Ramkumar Ramachandra <artag...@gmail.com> writes:

> I suspect that the issue you're trying to address is:
>
> [remote "ram"]
>     push = refs/heads/*:refs/heads/rr/*
>
> not dictating which refs to push when I say 'git push' (it'll push all
> the refs under refs/heads/*, not respecting push.default=current in my
> scheme).

That is not what I was addressing.  You outlined your scenario as
"you were not, but you are now, allowed to push an approved ref into
'origin'".  And you do so under a different name.  That is why I set
that rr/ renaming push refspec for a remote ORIGIN not RAM.

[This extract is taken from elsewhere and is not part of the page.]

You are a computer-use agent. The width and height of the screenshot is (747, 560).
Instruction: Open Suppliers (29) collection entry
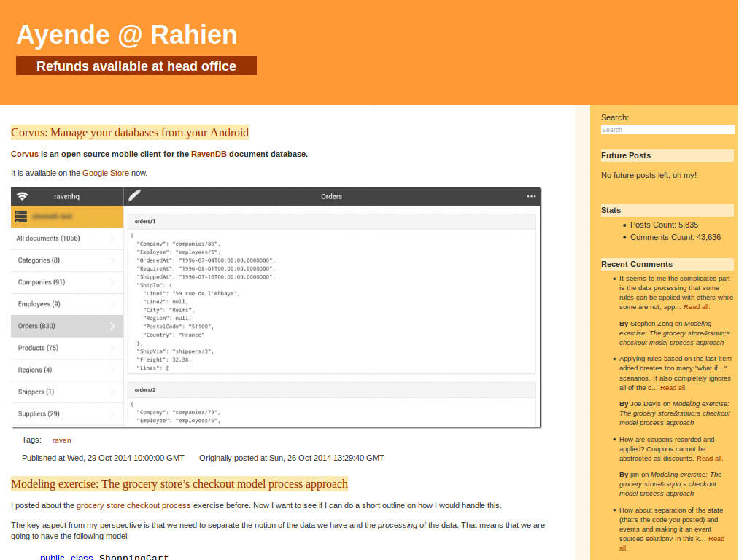click(x=38, y=413)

And that was done with extensivility your example implied in mind:
you may later be allowed to push other branches as well to origin.
That is why the refspec definition for 'origin' does not hardcode
the name of the branch you are permitted to push there at this
moment.  The fact that hot-branch goes to origin is encapsulated in
the branch.hot-branch.pushremote.  The rule, under which the name of
any branch that goes to the origin is renamed, is encapsulated in
remote.origin.push refspec (the introduction of the new mode
"push.default = single" is necessary to make this work).

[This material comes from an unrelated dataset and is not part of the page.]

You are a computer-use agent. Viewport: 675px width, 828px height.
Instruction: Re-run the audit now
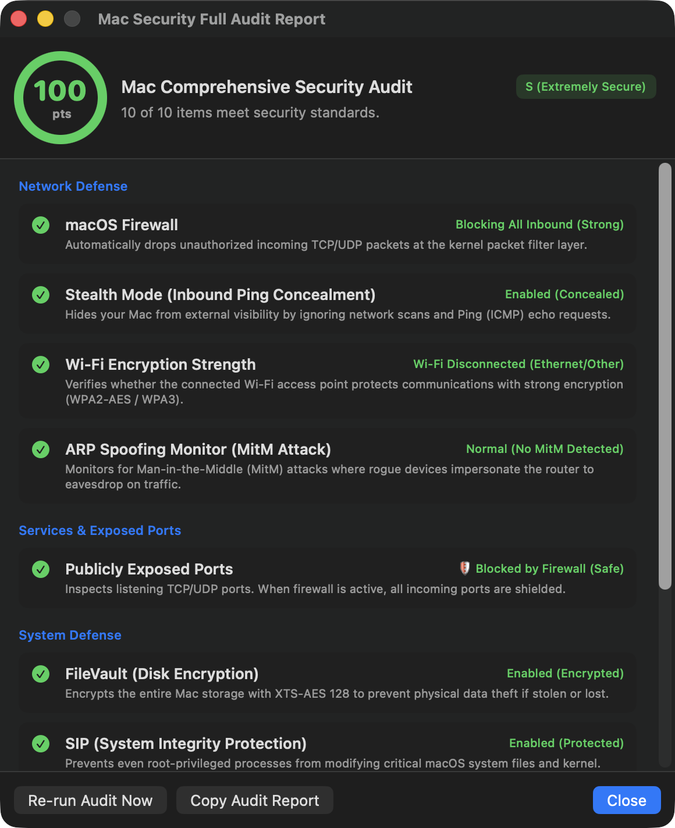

When making that change, our fictitious ram did not have to touch
"remote.ram.push" *at all*.  Independent of what the owner of
"origin" and ram agreed in that example, ram would keep doing
exactly the same thing to his own publishing point so that people
who are working off of his work would get updates from the place
known to contain his work from before.

So with "git push ram", it will push everything to "ram" under the
same name *without* rr/ renaming, but that was *by design*, not
something I wanted to or I needded to work around.  And you would
also push to "origin" by doing "git push" while on hot-topic branch.